How to choose and fit a rear hugger
Why fit a hugger?
By closely following the contours of the rear tyre, a hugger acts as a protective shroud, preventing rain and mud from being flung from the tyre on to the rear shock/underside of the bike. Not only does it keep the bike clean it’ll also prevent stones from chipping chunks out of bodywork, alloy parts and the rear shock.
Stuff you’ll need
A rear paddock stand helps give all-over access to the rear of the bike. A set of Pozidrive and flat-bladed screwdrivers, or Allen keys, and even small sockets to allow removal of fasteners holding the rear chain guard, or other component brackets, in place. WD-40 or other anti-seize lubricants may be needed to free off fasteners that have stuck fast due to dirt and surface water, and copper grease to prevent them seizing again.
What types are there?
Some fit directly onto the swingarm with supplied fasteners – easy to fit. Others are made to allow the original chainguard to be retained – easy to fit but a bit naff. And there are those with their own integral chainguard, which look good but take a little longer to fit. Carbon, glass fibre or plastic huggers all do the same job, at different prices.
Can I really do it?
If you can correctly install batteries in a TV remote first time then there’s no reason why you couldn’t or shouldn’t fit a hugger on your own.
What can go wrong?
At worst the hugger will be out of alignment and rub on the rear tyre. Misalignment can also mean the hugger will trap stones that have stuck to the tyre and if the hugger is glass fibre or of carbon-fibre construction it could then splinter and crack. To prevent such problems, read on…
1. Check all of the parts needed, like brackets, spacers and fasteners, are included as per the instructions and parts list. And while you’re at it check the box to make sure it’s labelled as the right hugger for your bike. As with anything ordered via the web or by phone, always quote the bike’s year of manufacture or model designation code.
2. If the bike isn’t brand new and the chainguard has to be removed then soak the retaining bolts/screws with anti-seize spray and leave for a while before attempting to undo them. Always use the correct sized screwdriver or socket to undo the fasteners – chewed fasteners are as big a problem to remove as bolts that have sheared off.
3. If footrest hangers have to be removed to access the chainguard’s mounting bolts/screws, an extension bar might be needed to ‘crack’ the bolts undone – a non-setting glue (Loctite) is used on the threads. If it’s the first time they’ve been undone you won’t need to apply more Loctite to the threads when refitting the bolts.
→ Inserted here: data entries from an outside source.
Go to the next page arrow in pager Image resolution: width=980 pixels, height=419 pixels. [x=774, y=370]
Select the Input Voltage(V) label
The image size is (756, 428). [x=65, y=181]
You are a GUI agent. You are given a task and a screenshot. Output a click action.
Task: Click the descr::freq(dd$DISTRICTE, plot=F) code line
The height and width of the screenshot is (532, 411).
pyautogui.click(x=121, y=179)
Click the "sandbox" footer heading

4. Take the hugger and carefully put it in place. Check the mounting brackets and mounting holes on the hugger fall roughly in line. What you’re doing is checking that the hugger will actually fit your model of bike. Marked or damaged parts may lessen the chances of an exchange for the correct part even if you’re sure you ordered correctly.
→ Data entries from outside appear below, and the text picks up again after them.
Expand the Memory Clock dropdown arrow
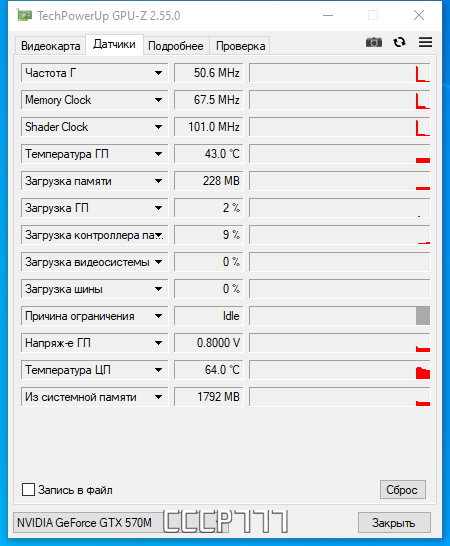 coord(158,100)
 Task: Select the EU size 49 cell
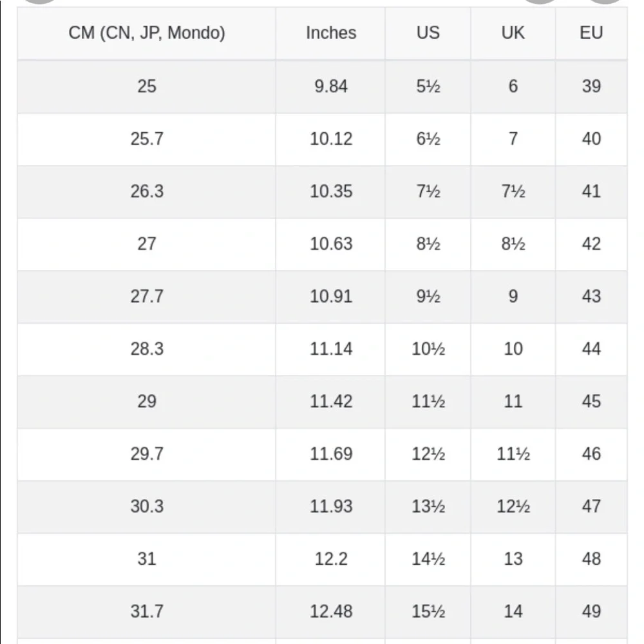[591, 611]
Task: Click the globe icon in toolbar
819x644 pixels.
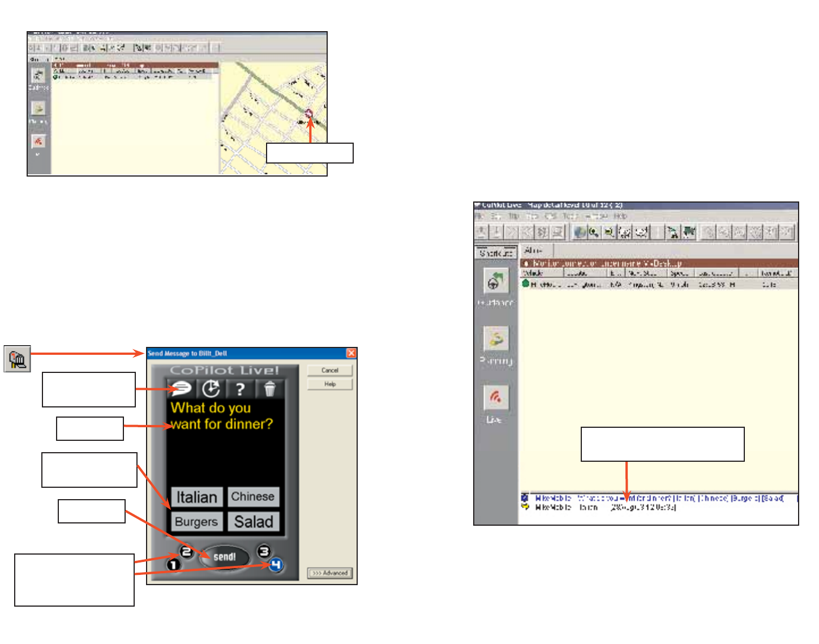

5. Remove the hugger and fit any rubber spacers supplied. Apply copper grease to the start of the threads on all fasteners – as you wind the bolt/screw in, the grease is worked back up for total coverage without using too much in the first place. Old corroded bolts should be wire-brushed clean beforehand.
6. A good tip is to apply copper grease to the threads of any mounting points/brackets – use a small flat-bladed screwdriver for ease. As the bolt/screw is wound in the threads are also covered with the anti-seize grease. The grease also forms an effective plug against dirt and water ingress into the threads. Make sure you wipe off any excess, though.
7. Carefully put the hugger into place on the bike and start fitting all the mounting screws/bolts. Do not tighten them all the way up – leave them just short of finger tight to allow for small but necessary bending of the hugger in case some of the mounting holes don’t exactly line up. Don’t force the fasteners home if they don’t…
8. Instead mark the hugger with a pencil where the hole should fall and then remove it. If the hole is a mile off, drill a new hole – start with a 3mm pilot hole first and put tape on the hugger to stop the drill from sliding and scratching the hugger. Otherwise a rat tail file can be used to extend the hole in the direction it needs to go.
9. Refit the hugger and tighten the bolts up. Check the hugger is perfectly aligned – an equal gap across the breadth of the tyre, and the middle of the hugger aligned with the middle of the tyre. It should not foul any part of the tyre, chain, exhaust or underside of the tail section – check by going two-up while stationary to compress the rear end.
10. Check the routing and clamping of the brake line hoses and, in some cases, the rear wheel speed sensor. Make sure the hose clamps don’t interfere with the hugger or they’ll cause it to crack when tightened in place. If the hugger is lop-sided then small washers on the screws/bolts, under the hugger, will square it up.
11. A recommended tip is to fit self-adhesive draught excluder (sponge strip) to the area of the hugger where it sits flush on the swingarm. The reasons are that it provides a perfect seal to stop surface water and grit getting onto the rear shock, it also stops any possibility of the hugger rubbing or vibrating against that costly swingarm.
12. Huggers not only prevent damage from flung road crud but can add that desired factory finish look. Always bear in mind that glass fibre huggers aren’t as resilient to damage from flung stones as, say, carbon-fibre ones. Clean the hugger in the same way as you would the bodywork – carefully and with pride – because you fitted it.